Along with the South Suburban Airport, the new toll road would “enable us to continue the strong economic revitalization of our region,” Reggie Greenwood, director of economic development with the Chicago Southland Economic Development Corp., told the MPO committee.

Opponents have said there’s no need for the tollway and it will get little use because its tolls will have to be expensive to try to pay off the financing debt. They also cite what they see as its negative impact on the environment.

Erica Dodt, with the Sierra Club, noted that the Illiana would result in the loss of about 2,600 acres of prime farmland and described the project as a “high-cost and destructive road to nowhere.”

Lois Arms, a Park Forest resident who also has been a vocal opponent of the airport near Peotone, said building another tollway would only worsen carbon dioxide emissions from vehicles traveling on it. She told committee members “you can strike a blow against climate change with your vote.”

Another Southland resident, Benjamin Armstrong, decried the poor condition of existing roads in the region, which he said should get attention “before you build a gold-plated road only the rich will use.”

But Nick Palmer, chief of staff to Will County Executive Larry Walsh, said building the tollway “will contribute to our regional and state economy.
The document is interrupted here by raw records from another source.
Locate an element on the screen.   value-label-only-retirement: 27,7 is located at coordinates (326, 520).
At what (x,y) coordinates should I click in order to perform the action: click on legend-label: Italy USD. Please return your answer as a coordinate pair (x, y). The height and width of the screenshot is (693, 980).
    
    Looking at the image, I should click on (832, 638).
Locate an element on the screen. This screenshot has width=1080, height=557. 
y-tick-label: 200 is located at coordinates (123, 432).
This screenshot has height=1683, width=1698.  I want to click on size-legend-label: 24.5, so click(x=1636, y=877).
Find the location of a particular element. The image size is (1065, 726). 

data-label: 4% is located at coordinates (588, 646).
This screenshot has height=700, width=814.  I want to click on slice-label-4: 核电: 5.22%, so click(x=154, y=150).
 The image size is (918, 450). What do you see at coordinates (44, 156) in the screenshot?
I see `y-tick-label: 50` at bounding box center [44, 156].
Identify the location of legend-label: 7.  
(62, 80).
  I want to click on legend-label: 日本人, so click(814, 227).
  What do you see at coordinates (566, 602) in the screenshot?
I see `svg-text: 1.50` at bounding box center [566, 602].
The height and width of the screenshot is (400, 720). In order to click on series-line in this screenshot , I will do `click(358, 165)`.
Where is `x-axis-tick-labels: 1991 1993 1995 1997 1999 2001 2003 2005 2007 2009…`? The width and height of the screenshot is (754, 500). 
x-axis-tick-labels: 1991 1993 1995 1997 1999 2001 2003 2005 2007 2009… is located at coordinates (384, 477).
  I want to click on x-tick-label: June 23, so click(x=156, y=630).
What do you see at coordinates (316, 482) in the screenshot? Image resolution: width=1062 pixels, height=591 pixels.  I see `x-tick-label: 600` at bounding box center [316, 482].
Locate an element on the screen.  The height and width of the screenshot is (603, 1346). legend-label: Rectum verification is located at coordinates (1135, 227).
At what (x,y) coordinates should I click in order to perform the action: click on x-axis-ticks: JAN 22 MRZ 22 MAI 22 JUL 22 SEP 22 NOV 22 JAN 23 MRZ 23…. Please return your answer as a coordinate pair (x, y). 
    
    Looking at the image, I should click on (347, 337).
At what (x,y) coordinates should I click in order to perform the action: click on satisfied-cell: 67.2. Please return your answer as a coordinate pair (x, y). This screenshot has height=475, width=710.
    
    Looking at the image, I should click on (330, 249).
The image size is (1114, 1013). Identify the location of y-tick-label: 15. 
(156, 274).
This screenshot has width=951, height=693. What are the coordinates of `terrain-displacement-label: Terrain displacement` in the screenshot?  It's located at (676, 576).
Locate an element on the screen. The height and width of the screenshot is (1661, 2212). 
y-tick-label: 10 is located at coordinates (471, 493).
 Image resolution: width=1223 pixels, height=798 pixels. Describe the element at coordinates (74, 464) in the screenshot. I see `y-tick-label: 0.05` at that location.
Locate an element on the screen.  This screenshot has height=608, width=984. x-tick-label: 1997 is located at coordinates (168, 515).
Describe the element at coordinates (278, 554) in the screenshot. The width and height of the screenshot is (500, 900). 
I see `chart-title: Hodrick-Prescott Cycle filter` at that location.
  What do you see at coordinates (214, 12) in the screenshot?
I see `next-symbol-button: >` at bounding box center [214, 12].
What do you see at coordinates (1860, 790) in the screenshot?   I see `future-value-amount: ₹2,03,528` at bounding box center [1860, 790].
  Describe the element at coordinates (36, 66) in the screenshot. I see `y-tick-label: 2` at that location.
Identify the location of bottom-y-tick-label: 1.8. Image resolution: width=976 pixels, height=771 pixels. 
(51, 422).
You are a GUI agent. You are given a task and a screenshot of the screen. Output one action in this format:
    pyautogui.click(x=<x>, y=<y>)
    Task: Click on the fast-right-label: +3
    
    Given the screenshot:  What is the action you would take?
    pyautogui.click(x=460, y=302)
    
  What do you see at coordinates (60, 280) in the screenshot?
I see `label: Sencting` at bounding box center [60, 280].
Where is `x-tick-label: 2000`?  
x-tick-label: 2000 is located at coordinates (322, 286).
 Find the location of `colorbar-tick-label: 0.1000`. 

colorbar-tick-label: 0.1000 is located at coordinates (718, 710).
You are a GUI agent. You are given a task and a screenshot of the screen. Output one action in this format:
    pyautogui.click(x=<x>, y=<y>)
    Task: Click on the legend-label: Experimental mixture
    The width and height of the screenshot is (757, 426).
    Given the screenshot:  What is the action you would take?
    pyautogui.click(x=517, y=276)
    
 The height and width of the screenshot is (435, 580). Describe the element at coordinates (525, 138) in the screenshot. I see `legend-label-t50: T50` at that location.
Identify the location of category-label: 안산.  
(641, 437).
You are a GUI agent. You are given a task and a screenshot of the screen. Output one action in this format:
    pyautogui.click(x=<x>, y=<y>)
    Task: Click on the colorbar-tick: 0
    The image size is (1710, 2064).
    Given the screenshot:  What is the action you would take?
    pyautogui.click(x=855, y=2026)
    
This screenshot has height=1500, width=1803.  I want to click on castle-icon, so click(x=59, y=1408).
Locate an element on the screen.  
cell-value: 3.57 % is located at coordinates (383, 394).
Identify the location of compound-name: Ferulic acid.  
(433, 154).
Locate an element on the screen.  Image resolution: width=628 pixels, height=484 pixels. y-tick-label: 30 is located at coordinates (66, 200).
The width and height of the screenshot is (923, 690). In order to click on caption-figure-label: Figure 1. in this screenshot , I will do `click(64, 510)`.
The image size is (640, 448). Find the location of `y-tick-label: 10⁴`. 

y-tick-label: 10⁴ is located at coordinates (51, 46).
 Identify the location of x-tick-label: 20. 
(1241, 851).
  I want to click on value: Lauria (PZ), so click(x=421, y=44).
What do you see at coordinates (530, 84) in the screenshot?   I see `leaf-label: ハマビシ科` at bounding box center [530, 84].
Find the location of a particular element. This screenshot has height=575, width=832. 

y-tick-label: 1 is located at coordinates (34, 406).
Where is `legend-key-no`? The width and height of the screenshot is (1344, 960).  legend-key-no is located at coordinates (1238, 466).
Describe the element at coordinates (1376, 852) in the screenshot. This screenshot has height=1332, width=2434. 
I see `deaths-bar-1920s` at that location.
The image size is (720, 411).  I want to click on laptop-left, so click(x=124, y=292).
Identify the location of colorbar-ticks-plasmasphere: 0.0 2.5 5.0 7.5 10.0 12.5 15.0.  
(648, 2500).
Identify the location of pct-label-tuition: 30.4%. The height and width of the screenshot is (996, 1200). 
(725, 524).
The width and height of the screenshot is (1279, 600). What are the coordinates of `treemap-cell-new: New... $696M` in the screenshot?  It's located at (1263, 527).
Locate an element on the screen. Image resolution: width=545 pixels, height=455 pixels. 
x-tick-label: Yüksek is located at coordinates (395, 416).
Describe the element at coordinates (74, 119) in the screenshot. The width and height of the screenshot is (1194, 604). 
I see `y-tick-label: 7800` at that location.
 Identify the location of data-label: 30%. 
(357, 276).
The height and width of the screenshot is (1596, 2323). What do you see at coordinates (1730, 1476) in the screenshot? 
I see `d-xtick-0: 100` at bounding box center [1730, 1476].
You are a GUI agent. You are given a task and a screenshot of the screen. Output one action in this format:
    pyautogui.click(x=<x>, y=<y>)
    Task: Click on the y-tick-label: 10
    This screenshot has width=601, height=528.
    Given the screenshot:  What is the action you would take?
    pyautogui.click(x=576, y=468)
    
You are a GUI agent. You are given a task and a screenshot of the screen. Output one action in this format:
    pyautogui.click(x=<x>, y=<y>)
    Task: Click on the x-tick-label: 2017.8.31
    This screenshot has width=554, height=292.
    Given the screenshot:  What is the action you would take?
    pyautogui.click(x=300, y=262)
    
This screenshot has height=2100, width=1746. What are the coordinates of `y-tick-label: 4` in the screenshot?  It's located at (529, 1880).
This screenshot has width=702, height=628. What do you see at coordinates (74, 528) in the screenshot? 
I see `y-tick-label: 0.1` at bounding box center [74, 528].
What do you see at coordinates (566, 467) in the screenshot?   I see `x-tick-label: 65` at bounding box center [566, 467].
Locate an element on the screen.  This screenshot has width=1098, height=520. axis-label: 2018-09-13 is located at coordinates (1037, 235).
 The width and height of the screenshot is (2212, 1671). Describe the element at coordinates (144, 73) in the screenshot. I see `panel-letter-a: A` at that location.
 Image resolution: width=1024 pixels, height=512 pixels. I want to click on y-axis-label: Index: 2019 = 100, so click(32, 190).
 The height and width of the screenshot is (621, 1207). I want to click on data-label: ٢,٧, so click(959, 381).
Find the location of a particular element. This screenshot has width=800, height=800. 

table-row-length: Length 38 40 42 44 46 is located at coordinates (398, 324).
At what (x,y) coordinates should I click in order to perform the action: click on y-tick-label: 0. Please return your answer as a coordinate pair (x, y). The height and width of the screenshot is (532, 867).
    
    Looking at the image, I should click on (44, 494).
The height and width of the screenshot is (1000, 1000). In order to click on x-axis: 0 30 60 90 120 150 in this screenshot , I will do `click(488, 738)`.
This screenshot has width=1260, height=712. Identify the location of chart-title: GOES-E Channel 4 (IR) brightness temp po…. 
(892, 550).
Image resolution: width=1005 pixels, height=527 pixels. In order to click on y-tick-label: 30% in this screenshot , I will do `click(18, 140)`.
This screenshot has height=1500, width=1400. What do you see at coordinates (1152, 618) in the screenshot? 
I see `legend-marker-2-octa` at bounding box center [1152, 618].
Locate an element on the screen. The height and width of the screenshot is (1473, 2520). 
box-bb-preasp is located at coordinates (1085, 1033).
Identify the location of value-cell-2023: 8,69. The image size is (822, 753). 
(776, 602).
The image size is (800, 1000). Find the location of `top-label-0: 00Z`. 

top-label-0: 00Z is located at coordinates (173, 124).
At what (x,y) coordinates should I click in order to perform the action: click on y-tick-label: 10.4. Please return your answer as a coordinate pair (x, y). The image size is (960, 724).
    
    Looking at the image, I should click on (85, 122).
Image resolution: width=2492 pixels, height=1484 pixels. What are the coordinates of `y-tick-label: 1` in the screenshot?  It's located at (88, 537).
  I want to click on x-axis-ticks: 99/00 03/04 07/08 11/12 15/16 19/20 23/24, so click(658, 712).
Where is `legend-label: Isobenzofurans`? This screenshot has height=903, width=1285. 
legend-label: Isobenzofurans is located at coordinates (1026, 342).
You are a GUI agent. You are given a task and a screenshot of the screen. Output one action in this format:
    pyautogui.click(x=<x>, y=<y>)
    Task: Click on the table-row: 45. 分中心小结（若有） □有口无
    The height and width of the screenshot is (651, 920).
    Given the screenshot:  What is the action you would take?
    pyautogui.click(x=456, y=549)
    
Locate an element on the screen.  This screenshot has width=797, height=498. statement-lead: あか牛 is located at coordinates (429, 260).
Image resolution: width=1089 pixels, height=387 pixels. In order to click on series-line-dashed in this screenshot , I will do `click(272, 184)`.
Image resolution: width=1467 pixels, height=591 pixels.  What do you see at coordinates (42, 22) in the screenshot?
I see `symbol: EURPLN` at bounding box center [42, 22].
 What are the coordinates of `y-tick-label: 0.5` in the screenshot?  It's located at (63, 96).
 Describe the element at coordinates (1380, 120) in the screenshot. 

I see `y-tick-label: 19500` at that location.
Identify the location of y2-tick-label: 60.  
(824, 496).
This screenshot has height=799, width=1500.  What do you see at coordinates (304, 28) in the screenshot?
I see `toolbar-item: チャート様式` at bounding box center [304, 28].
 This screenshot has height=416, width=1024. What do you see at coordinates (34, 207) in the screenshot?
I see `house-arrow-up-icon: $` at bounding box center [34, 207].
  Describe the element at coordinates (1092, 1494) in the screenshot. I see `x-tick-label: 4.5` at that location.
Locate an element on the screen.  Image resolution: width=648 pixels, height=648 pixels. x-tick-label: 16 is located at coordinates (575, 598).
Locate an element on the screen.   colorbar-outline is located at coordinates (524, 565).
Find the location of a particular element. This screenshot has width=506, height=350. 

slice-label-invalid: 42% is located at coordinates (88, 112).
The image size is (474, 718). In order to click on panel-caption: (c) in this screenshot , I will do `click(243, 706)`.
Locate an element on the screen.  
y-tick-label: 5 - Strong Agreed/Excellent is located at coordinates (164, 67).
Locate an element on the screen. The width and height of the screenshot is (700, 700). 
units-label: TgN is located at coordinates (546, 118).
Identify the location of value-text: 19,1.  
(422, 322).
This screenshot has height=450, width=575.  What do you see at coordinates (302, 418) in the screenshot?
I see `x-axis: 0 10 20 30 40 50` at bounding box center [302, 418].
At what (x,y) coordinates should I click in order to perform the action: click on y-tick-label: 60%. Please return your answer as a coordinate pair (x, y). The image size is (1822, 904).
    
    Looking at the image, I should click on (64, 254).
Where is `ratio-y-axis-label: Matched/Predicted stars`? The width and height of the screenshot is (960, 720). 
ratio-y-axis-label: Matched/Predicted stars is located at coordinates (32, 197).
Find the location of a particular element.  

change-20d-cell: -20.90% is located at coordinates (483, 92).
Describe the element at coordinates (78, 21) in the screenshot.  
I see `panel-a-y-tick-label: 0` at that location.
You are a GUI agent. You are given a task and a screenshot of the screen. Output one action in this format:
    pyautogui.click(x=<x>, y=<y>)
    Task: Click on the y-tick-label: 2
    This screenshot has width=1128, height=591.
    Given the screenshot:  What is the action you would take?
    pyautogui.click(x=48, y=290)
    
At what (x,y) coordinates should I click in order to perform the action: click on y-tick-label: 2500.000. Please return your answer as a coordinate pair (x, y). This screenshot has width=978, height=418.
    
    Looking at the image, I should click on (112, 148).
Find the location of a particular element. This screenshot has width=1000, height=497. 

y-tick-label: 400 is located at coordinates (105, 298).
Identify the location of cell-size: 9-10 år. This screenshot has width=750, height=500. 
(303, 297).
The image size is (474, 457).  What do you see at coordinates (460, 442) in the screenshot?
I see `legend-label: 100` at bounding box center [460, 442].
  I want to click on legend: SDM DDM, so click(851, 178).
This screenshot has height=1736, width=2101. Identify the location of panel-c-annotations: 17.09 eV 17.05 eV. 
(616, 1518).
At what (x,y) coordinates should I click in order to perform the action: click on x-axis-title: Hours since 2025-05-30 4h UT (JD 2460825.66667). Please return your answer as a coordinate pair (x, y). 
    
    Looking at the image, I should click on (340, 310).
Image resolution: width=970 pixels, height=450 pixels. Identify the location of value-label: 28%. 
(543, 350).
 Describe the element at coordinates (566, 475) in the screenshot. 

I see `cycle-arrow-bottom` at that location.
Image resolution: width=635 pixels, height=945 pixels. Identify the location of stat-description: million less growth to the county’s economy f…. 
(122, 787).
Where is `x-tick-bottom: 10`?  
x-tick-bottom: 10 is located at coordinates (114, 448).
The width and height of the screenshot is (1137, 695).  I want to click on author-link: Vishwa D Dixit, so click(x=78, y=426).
Saying it’s a road to nowhere doesn’t move the region or the state forward.”

Before its vote to keep the tollway in the updated 2040 plan, the MPO committee defeated by a 10-8 vote an attempt to remove the project from the long-range plan.

Committee member Elliott Hartstein, representing CMAP, questioned how much the Illiana would alleviate traffic congestion and whether taxpayers would be stuck shouldering much of the cost if toll revenue doesn’t live up to expectations. CMAP has estimated the potential cost to the state at $1 billion.

“There’s a lot of risk involved,” Hartstein said.

But other committee members had no such doubts. Commenting on the traffic congestion he experiences on I-80 through the Southland, committee member Jeffrey Schielke, the mayor of Batavia, called the Illiana “a road whose time has come.”

After the voting, Hutchison was critical of what she called a “very Chicago-centric view of regional planning that doesn’t include the southern part of the region. Most of the opposition comes from people who don’t live anywhere near the project.”